For the present study all individuals (cases and
referents) with known (self-reported) diabetes (n=11) or unknown
diabetes (n=18) were excluded. Unknown diabetes was defined as having a
fasting plasma glucose at the health survey of
7 mmol/L or a
2-hour plasma glucose during an oral glucose tolerance test (OGTT) in
the diabetic range, ie,
12.2 mmol/L in capillary plasma. An OGTT
was performed in >90% of the
participants.22
Twenty-nine diabetic subjects (18 cases and 11 referents) were excluded
along with the individually matched referents (n=36) to the stroke
cases with diabetes. Hence, 94 cases (59 men and 35 women) and 178
referents (113 men and 65 women) remained and formed the basis of the
present study.
Methods
At the health survey, blood pressure was measured
after the subject had rested for 5 minutes in the recumbent position.
Body weight was measured with the subject in light indoor clothing and
recorded to the nearest kilogram. Height was measured to the
nearest centimeter and without shoes. Body mass index was calculated as
weight (kilograms) divided by height (meters) squared. Smokers were
defined as those reporting daily smoking of cigarettes, cigarillos,
cigars, or a pipe. Ex-smokers and occasional smokers were classified as
nonsmokers. During the first years of the VIP health surveys, the
minimum fasting period before blood sampling was determined to be 4
hours. Since most of the health surveys were done in the morning, a
majority of the participants had an overnight fast. In 1992 and
subsequent years the requested minimum fasting period was changed to 8
hours. In a majority of the subjects (n=252), an abbreviated OGTT was
performed according to the WHO standard, with a 75-g anhydrous
glucose load and with measurement of plasma glucose after 2
hours.22 Venous
blood was taken in heparin tubes to obtain plasma for analyses
of proinsulin and insulin. The plasma samples were frozen within 1 hour
at -20°C and later during the day or within a week stored at
-80°C. Fresh serum was used for measurement of total
cholesterol.
Laboratory Procedures
Proinsulin was measured with the use of a highly
sensitive 2-site sandwich
ELISA.13 The assay
is based on 2 monoclonal antibodies, a mouse anti-human C-peptide
antibody (PEP-001) and a mouse anti-human insulin antibody (HUI-001).
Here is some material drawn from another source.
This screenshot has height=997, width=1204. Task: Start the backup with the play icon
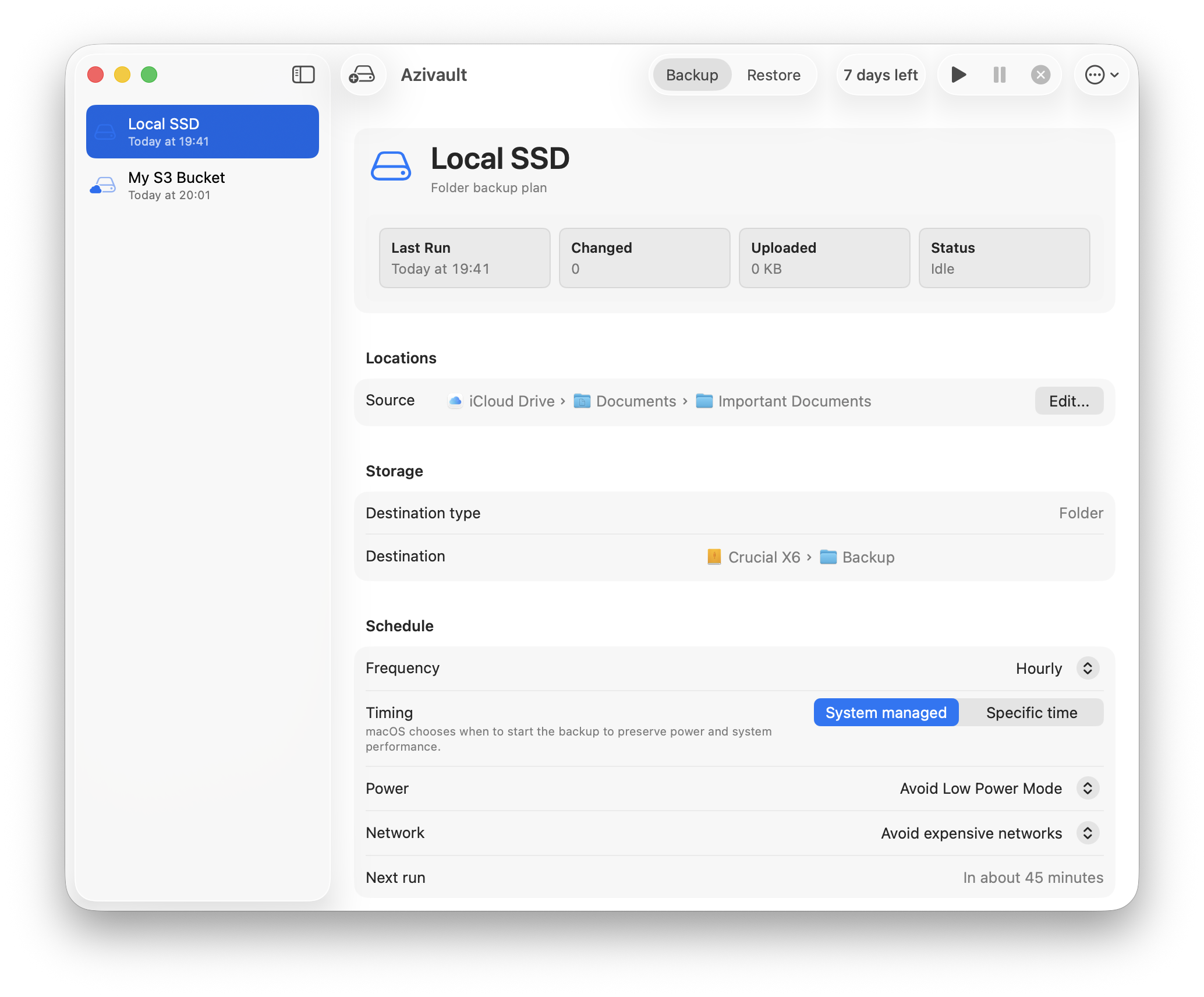click(958, 75)
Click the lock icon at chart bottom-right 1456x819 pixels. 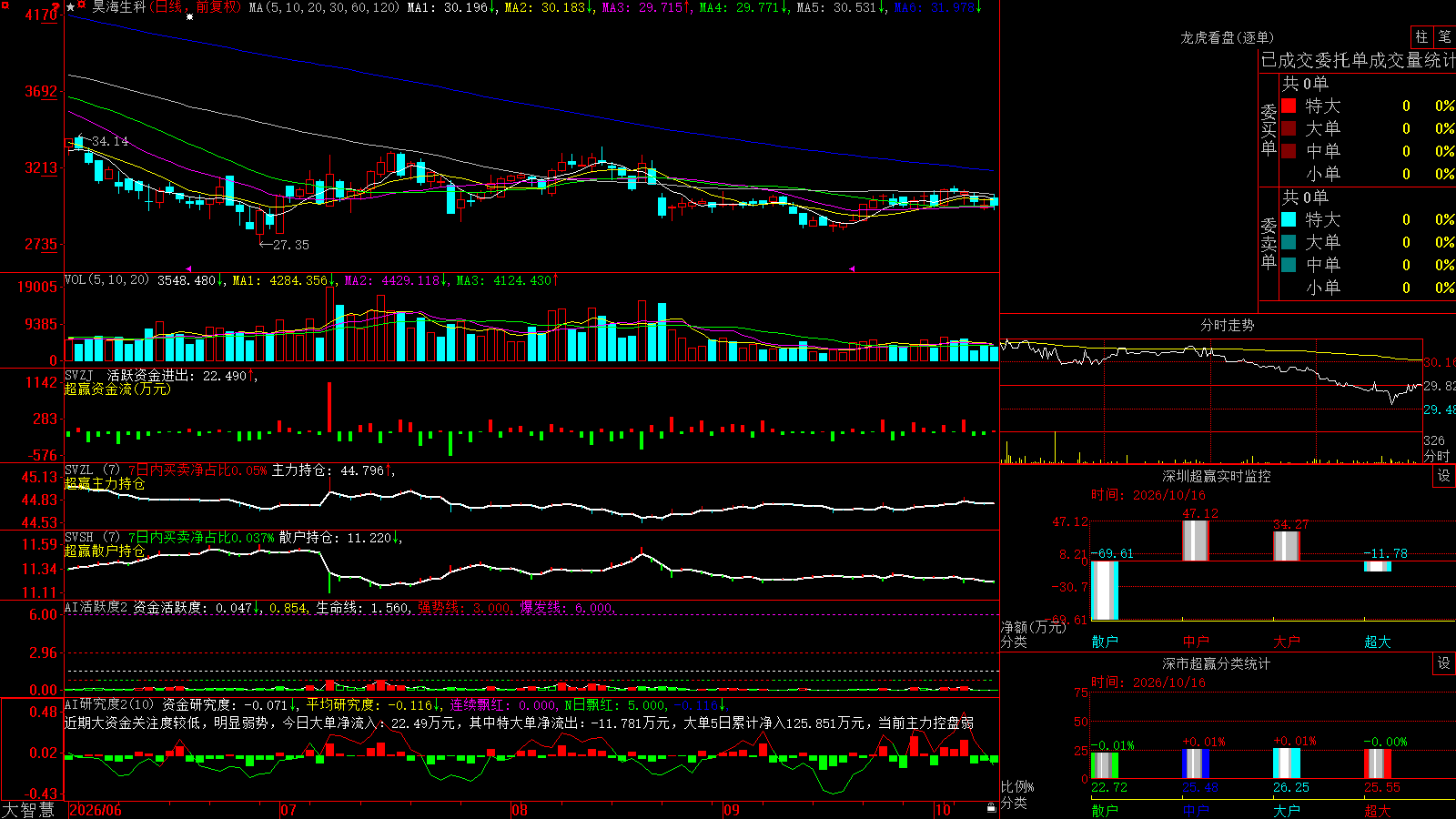click(992, 808)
The detection limit in human serum is 0.25 pmol/L. There was no
cross-reaction with human insulin and human C-peptide. However, the 4
major proinsulin conversion intermediates reacted in various
proportions ranging from 65% to 99%. Insulin was measured in a
similar manner with the use of another sensitive 2-site sandwich
ELISA.14 The assay
is based on 1 monoclonal antibody with its epitope near the C-terminal
end of the B-chain (OXI-005) and 1 monoclonal antibody with its epitope
centered around the A-chain loop (HUI-018). The detection limit is 5.0
pmol/L. The specificity of the assay excludes intact, split(32-33)-,
and des(31,32)-proinsulin. There was some cross-reaction with
split(65-66)-proinsulin (30%) and des(64,65)-proinsulin (63%).
Fasting plasma glucose, 2-hour plasma glucose during an OGTT, and total
serum cholesterol concentrations were measured with
Reflotron bench-top analyzers (Boehringer Mannheim
GmbH) at the time of the health
survey.23
The study was approved by the Research Ethics Committee at Umeå University, and the data handling procedures were approved by the National Computer Data Inspection Board.
Statistical Analysis
The Statistical Analysis System (SAS) version
6.12 and EGRET software version 1.01.10 were used. Our main
variables (proinsulin and insulin) had a skewed distribution. An
approximate normal distribution was achieved after logarithmic
transformation, and all statistical analyses assuming normal
distribution were performed on the transformed values. The sample was
divided into tertiles (proinsulin, insulin, systolic and
diastolic blood pressure) defined by the distribution of
these variables among the referent subjects. This procedure was
done separately for the whole study population as well as for men and
women. Univariate conditional logistic regression
analyses were performed to estimate odds ratios (ORs) and 95%
CIs of having a first-ever stroke for different levels of proinsulin,
insulin, and blood pressure. Multiple conditional logistic regression
analyses were conducted on the association between first-ever
stroke and proinsulin or insulin. Adjustments were made for
cardiovascular risk factors. The presence of synergy
was tested by dichotomizing and combining proinsulin or insulin and
blood pressure. A synergy index (SI) was calculated
(SI=RRAB-1/[RRAb-1]+[RRaB-1])
as proposed by
Rothman.24 Synergy
was indicated when SI exceeded the value of 1.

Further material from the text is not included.